Can you edit the records from their start through the line containing "coordinates (230, 948).", changing "Identify the location of" to "Find the position of" and leaving everything else as it is, then return only those lines?

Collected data
*** Begin section ***

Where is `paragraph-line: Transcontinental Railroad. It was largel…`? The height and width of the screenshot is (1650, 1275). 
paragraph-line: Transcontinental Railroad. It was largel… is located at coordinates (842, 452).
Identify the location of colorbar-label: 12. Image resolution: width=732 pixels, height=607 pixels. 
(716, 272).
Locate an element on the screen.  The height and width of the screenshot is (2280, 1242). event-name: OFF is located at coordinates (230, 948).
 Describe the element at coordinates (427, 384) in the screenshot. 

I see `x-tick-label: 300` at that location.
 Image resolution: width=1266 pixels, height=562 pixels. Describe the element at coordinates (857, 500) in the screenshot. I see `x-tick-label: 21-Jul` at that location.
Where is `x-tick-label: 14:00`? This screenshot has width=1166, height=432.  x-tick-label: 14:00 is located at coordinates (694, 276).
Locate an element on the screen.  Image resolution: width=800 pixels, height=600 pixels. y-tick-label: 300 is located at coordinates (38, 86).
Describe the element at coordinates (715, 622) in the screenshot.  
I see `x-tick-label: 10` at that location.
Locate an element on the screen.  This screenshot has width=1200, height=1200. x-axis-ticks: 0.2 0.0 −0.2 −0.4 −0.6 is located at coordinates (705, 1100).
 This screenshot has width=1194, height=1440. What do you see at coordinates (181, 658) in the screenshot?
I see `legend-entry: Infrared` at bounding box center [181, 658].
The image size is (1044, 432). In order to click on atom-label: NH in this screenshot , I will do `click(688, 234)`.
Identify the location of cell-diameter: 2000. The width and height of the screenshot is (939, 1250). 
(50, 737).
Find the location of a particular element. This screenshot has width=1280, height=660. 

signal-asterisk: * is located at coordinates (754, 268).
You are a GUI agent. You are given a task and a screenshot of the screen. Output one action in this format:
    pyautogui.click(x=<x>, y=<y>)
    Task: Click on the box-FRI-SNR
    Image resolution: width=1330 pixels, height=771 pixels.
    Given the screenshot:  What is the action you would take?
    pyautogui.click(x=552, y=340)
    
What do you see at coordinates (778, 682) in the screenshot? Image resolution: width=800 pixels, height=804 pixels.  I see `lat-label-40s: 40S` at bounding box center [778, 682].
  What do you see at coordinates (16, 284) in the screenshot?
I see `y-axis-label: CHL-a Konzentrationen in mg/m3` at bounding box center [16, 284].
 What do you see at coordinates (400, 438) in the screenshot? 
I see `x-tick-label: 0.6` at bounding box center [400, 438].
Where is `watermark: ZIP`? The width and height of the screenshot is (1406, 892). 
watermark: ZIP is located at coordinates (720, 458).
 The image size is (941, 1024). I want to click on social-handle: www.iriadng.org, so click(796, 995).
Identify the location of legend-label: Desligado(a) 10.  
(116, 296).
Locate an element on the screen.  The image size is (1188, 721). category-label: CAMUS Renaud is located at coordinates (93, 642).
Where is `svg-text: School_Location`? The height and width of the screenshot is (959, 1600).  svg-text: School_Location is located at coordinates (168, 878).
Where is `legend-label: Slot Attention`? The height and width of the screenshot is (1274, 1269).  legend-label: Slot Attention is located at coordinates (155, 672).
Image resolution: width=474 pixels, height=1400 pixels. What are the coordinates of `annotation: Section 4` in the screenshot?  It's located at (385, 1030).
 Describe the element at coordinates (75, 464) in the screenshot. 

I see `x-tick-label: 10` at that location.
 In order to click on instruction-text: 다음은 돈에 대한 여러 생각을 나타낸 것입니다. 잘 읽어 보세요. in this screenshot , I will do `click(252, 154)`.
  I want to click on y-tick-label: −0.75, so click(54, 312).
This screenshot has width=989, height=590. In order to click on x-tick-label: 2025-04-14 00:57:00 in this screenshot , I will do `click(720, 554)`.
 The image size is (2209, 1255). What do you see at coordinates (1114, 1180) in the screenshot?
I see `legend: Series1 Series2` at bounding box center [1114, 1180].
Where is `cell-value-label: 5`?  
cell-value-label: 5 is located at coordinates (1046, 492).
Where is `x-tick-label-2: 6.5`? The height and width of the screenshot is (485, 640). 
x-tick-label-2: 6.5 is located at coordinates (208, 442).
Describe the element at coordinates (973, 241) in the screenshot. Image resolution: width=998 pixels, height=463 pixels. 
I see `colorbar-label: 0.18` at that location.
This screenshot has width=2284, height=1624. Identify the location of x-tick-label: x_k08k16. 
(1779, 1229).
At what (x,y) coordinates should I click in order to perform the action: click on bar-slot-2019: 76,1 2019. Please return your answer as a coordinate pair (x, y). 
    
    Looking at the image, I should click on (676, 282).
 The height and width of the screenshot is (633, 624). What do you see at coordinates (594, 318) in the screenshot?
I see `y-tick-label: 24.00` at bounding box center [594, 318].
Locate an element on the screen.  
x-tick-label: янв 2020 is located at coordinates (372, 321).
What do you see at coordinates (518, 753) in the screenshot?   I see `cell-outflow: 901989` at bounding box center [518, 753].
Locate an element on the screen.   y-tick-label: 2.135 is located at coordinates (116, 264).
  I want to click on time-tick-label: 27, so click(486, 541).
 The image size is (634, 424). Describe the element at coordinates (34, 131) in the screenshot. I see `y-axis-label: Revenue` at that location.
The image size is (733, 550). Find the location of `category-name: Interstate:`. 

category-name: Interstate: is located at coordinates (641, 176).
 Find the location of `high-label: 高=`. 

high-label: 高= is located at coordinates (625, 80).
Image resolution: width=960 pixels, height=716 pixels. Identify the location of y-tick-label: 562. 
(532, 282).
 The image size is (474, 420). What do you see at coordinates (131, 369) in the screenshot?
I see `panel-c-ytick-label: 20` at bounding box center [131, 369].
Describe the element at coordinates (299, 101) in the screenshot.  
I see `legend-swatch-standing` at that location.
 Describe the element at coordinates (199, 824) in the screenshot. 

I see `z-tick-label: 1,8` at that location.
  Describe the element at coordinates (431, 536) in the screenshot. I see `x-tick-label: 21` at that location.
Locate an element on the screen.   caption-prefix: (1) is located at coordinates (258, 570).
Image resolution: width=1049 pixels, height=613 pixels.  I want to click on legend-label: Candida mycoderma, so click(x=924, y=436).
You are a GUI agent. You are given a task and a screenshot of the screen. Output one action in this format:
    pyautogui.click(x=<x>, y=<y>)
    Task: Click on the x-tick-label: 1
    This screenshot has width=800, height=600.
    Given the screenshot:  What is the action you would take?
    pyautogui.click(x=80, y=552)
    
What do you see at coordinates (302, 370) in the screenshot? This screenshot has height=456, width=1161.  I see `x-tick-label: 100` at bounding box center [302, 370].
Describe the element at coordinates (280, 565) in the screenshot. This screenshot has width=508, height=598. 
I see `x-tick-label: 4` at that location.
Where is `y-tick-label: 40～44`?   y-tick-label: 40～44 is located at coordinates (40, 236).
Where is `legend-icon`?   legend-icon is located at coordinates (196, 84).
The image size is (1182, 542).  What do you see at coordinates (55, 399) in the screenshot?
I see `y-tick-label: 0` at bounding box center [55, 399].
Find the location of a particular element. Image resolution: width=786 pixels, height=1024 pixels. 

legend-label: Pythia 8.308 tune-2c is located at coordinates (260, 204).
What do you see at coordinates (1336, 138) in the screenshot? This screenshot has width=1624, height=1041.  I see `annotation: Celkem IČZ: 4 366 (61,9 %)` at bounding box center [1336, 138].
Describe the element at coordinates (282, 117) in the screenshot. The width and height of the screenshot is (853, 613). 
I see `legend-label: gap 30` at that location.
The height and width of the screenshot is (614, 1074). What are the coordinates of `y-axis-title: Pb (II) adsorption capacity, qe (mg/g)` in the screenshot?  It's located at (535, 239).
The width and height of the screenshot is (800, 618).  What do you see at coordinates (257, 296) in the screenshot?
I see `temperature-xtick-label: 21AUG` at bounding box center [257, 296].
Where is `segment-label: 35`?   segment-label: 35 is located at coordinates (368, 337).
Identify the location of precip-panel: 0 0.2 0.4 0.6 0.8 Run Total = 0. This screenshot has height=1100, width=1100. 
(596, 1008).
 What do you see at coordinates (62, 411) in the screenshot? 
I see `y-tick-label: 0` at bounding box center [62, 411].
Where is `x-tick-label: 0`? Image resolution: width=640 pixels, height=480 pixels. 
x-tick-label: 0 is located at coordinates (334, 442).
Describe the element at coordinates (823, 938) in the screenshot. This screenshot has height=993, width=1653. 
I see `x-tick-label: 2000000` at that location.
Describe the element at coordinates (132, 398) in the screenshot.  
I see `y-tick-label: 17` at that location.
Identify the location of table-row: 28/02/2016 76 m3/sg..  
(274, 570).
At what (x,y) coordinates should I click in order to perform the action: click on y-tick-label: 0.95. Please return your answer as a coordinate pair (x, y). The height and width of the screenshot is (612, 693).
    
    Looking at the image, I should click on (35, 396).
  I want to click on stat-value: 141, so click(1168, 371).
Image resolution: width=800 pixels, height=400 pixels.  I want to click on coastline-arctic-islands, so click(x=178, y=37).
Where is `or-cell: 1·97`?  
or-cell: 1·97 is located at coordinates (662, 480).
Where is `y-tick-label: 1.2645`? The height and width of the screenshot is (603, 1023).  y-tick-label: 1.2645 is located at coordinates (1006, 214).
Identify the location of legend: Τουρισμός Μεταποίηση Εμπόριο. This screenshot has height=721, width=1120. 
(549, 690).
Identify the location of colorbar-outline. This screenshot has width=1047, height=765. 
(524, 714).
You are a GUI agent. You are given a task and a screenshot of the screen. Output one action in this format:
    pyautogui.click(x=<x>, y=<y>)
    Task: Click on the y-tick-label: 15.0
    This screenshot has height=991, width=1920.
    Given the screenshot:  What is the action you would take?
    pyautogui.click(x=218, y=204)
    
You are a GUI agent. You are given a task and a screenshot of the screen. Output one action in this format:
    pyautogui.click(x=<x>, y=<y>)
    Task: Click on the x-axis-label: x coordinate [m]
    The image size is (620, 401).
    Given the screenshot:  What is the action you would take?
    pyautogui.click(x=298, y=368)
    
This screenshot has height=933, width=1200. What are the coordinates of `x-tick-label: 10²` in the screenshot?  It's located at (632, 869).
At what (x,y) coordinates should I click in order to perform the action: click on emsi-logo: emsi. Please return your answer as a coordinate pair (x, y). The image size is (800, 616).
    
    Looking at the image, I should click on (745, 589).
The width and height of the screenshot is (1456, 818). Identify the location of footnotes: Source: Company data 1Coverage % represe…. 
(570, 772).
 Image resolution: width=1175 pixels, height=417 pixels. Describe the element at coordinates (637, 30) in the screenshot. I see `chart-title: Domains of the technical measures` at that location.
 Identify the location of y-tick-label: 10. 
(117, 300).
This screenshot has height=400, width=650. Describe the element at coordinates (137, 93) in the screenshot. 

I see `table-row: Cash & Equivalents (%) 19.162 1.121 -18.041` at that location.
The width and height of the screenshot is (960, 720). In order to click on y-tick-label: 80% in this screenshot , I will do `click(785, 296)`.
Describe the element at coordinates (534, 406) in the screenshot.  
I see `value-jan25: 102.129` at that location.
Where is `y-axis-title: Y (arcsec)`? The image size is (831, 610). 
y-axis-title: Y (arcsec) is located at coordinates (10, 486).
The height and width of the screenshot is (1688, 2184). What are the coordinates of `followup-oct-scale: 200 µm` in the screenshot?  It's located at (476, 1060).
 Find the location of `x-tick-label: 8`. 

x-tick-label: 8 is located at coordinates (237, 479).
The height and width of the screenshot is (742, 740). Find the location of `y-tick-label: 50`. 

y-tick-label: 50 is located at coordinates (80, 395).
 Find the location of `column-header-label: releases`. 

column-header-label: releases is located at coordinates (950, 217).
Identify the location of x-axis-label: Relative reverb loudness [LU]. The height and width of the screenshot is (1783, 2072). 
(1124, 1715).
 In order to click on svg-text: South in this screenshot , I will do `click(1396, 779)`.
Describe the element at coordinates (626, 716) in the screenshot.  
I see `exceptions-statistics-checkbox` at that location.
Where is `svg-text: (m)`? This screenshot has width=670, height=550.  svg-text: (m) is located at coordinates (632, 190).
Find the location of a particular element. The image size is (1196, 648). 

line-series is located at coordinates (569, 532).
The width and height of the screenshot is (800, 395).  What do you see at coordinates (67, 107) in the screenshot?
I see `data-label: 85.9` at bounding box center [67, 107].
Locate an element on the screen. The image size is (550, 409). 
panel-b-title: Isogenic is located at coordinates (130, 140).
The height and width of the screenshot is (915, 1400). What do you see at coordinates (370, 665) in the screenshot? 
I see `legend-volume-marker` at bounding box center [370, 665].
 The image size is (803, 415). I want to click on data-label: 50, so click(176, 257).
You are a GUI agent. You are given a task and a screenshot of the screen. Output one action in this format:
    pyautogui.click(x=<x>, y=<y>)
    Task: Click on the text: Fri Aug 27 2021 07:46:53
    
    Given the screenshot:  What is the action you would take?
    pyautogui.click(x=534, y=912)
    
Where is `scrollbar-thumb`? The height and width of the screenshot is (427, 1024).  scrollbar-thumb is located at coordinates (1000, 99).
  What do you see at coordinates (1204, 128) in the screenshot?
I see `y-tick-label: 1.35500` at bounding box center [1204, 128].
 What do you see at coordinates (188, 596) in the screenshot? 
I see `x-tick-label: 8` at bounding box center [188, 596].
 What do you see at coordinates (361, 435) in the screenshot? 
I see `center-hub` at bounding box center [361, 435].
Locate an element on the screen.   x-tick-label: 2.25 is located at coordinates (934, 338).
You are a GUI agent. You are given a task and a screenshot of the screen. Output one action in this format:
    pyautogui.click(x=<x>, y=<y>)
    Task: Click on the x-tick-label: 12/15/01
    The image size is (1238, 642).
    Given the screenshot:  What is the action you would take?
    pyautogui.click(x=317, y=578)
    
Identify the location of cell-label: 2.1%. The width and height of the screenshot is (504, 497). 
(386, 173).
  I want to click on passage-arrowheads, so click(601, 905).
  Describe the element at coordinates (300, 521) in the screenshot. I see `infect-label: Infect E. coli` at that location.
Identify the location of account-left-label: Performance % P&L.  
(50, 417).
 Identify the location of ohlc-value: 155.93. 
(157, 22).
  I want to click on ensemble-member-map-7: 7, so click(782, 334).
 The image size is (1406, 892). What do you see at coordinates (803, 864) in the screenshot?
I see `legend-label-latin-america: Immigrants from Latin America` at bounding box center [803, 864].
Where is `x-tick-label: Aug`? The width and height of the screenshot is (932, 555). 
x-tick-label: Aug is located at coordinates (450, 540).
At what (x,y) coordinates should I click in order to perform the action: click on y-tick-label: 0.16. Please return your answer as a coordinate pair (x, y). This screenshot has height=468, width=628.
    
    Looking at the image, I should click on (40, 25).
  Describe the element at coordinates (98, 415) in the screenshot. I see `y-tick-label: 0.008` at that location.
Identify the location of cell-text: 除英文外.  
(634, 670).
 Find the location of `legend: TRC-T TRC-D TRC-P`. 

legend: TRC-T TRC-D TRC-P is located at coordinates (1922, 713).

*** End section ***

RESPONSE AREA
Where is `paragraph-line: Transcontinental Railroad. It was largel…`? The height and width of the screenshot is (1650, 1275). 
paragraph-line: Transcontinental Railroad. It was largel… is located at coordinates (842, 452).
Find the position of colorbar-label: 12. Image resolution: width=732 pixels, height=607 pixels. 
(716, 272).
Locate an element on the screen.  The height and width of the screenshot is (2280, 1242). event-name: OFF is located at coordinates (230, 948).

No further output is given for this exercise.